L’investissement dans les NTIC est considéré comme un levier majeur de croissance, en particulier pour des économies émergentes. Quelle est la contribution du secteur des télécoms à la croissance libanaise ?
Le développement des télécoms a un impact certain sur le PIB, aussi bien à travers des bénéfices directs que des retombées sous-jacentes. Cet impact peut être mesuré directement à travers trois facteurs. Tout d’abord l’augmentation de l’investissement global des entreprises qui est induit par le renouvellement de leur matériel et de leurs logiciels informatiques. Ensuite, la création de valeur qui résulte des travaux d’infrastructure, ce facteur est d’autant plus intéressant que contrairement au précédent, la valeur ainsi créée est quasi exclusivement interne. Il faut enfin prendre en compte le développement d’une chaîne de sous-traitance dans divers secteurs de l’économie. À cela s’ajoute l’effet dynamique du progrès technique sur les gains de productivité du capital et du travail, qui aura aussi un effet “boule de neige” sur la production de nouveaux biens et services dans le futur.
Au final, selon mes calculs, le numérique contribue depuis fin 2011 à plus de 9 % du PIB libanais et représente déjà 10 % des investissements et 2,5 % des emplois du pays.

Les lacunes infrastructurelles et les prix élevés n’entravent-ils pas ce développement ?
Une décennie d’absence d’investissements et la rente monopolistique dont bénéficie l’État dans le secteur ont retardé son développement.

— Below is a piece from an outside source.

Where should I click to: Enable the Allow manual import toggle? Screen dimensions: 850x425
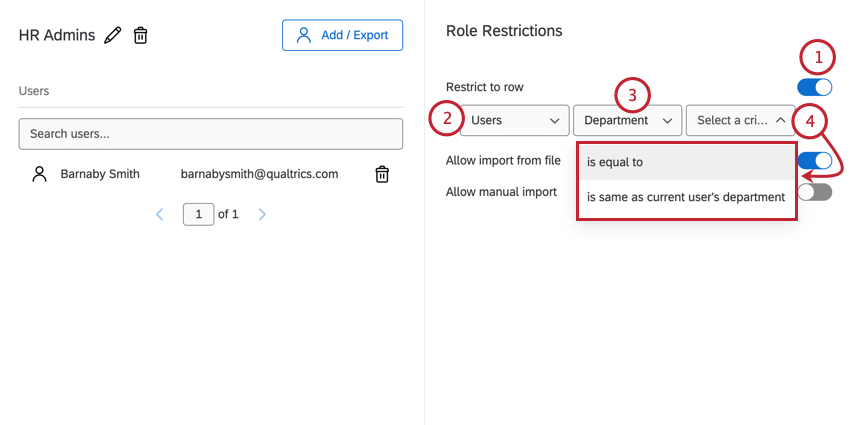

Mais les choses commencent à changer. Depuis 2009, les pouvoirs publics mènent une politique d’investissements intensifs (dans la 3G puis la 4G par exemple) qui a permis d’améliorer nettement la vitesse et la connectivité. L’État a également œuvré dans le sens d’une réduction des tarifs – respectivement de 40 % pour les communications mobiles, 57 % pour les communications fixes et 80 % pour l’abonnement Internet. Cela s’est traduit par une augmentation sensible du nombre d’abonnés à l’Internet fixe et à la téléphonie mobile. Sur ce réseau, le taux de pénétration de la téléphonie mobile a atteint 85 % en 2012, ce qui place le Liban au-dessus de la moyenne des pays en développement, tandis que le revenu moyen par utilisateur (ARPU) a diminué de 46 %, à 38 dollars, en quatre ans.
Cette double politique a également permis à plus de 70 % des usagers de smartphones libanais de télécharger des applications, ce qui représente le taux le plus élevé dans la zone Mena et a poussé des jeunes Libanais à développer des applications destinées à la demande locale et étrangère.

Au Liban, le secteur est également un contributeur important des finances publiques : cette part n’est-elle pas excessive ?
Malgré les baisses tarifaires, le taux de pénétration a augmenté, entraînant une hausse des recettes qui a plus que compensé l’effet prix. Entre 2007 et 2012, les transferts des télécoms ont augmenté d’environ 30 % à 1,4 milliard de dollars. Cela représente 15 % des recettes publiques et 66 % des recettes non fiscales de l’année dernière. Ce niveau de taxes sur les télécoms rapporté au PIB est élevé au Liban. La taxe est de 0,06 dollar par minute, tandis que le reste de la tarification (hors taxe) est de 0,05 dollar la minute, ce qui est proche des normes de tarification internationales.